私は音大に行く選択をしなかった。親も高校の先生も「目指すなら力になるよ?」と聞いてくれた。でも、私はそれを選ばず文系私大に進んだ。
だから、私は自分から「音楽を捨てた」とどこかで思ってしまっていた。
専門で学ぶほどの意欲もなく、仕事にするだけの情熱も才能も、チャレンジしようという勇気すら持てなかったのだから。
ただ趣味で好きなだけで、忙しい日常を優先していつしか楽器に触ることもなくなっていた。
子供のころから音楽の才能あふれる人たちであった友人たちもそうだ。
ピアノが上手に弾けて、音楽の授業のリコーダーなんて一瞬で吹きこなせて、自分でハモリをつけることができて、メロディを聴いただけで脳内で音符に直せてそれを再現できて、何よりも皆で音を合わせることの楽しみや喜びを知っていて、音楽サイコーって思って青春時代を送っていた仲間たちだ。
私が見て「絶対音楽の道に進むべき」と思うような子だって、その道を選んでなかったりする。いわんや私をや。
でも、だからって音楽を捨てたと思う必要なんかない。
音楽は老若男女楽しんでいいし、プロにならなくたって生涯持ち続けてよい趣味なのだ。
趣味というのは、「自分に還る時間」だ。
世の中、コスパ重視の風潮だけれども、人生で一番大切なのは「自分がご機嫌であること」である。
「それが何になるのか」「得はあるのか」とリターンばかり気にしている人は、ご機嫌で生きていけないだろう。
豊かな人生を送るには「無駄だけど本気で楽しめること」を持つことだと思う。
豊かさとはいかに無駄を愛せるかということだ。
誰かのためでもお金に換えるためでもなく、
ただ自分がご機嫌でいるため
わたしがわたしであることを感じるために続けていくことこそが趣味なんだと思う。
これから先の人生、「趣味は何ですか」って聞かれたら、私は楽器演奏って答える。
「すごいね」とか言われる時があるけど別にすごくはない。

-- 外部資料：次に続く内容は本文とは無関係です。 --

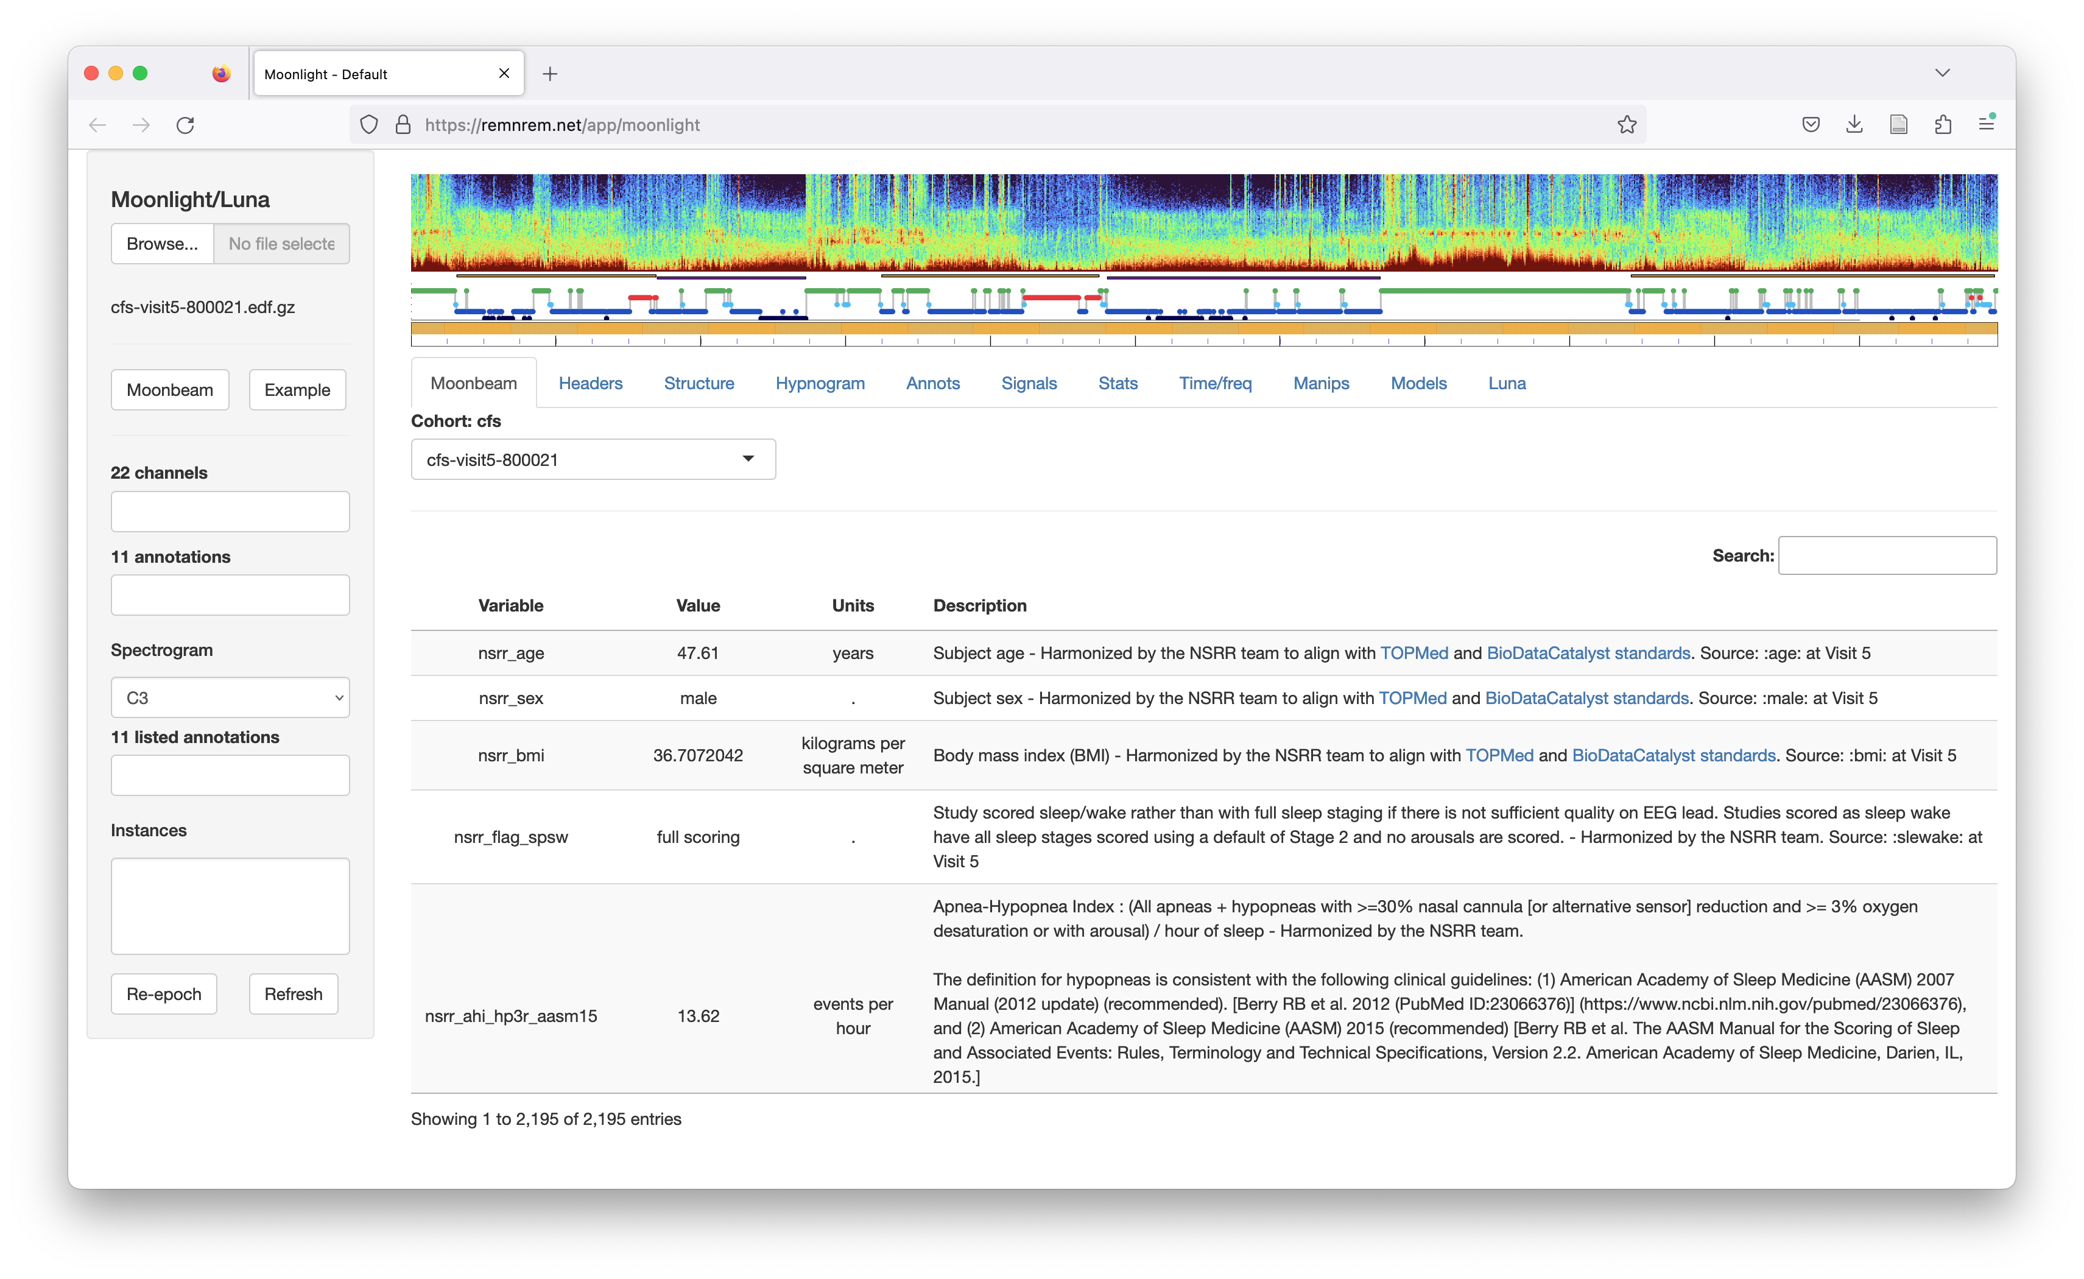Click the spectrogram heatmap at top
2084x1279 pixels.
pos(1204,222)
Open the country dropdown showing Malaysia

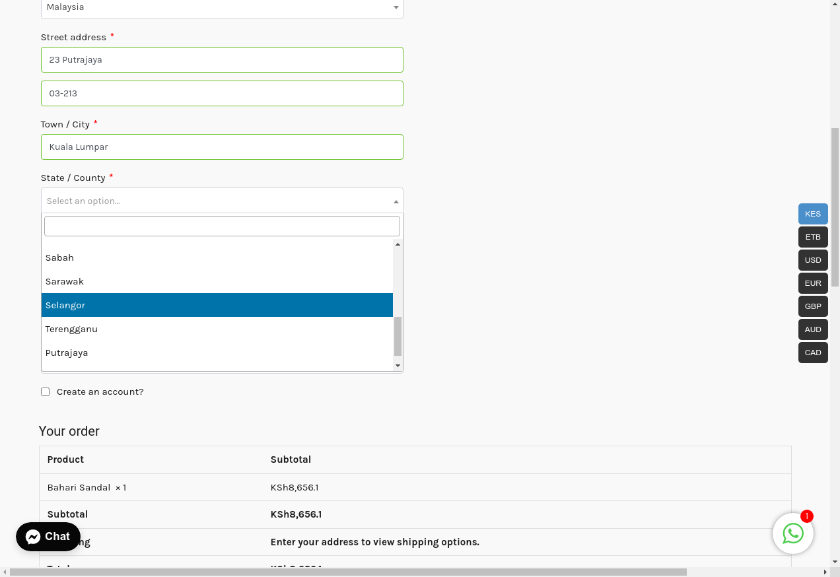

うまいか下手かでいうとフツーだ。うまい人は世の中にたくさんいる。
でも、私は「うまくなりたい」というわけではないのだ。「音楽を楽しみたい」だけだ。
私は絶対音感があって、聴いたメロディはすぐに再現できて、音楽を楽しむことができる。クラリネットが吹けて、サックスもだんだん吹けるようになってきたよ。ピアノも全然うまくはないけど弾けるし、歌だって大好きだ。
なんで今まで音楽を捨てちゃったと思ってたんだろうなぁ。
なんで一流じゃないと人に言っちゃいけないと思い込んでいたんだろう。
好きな気持ちは、ただそれだけでいいのに。
残りの人生は、「音楽を好きなわたし」を大切にして生きていきたいと思う。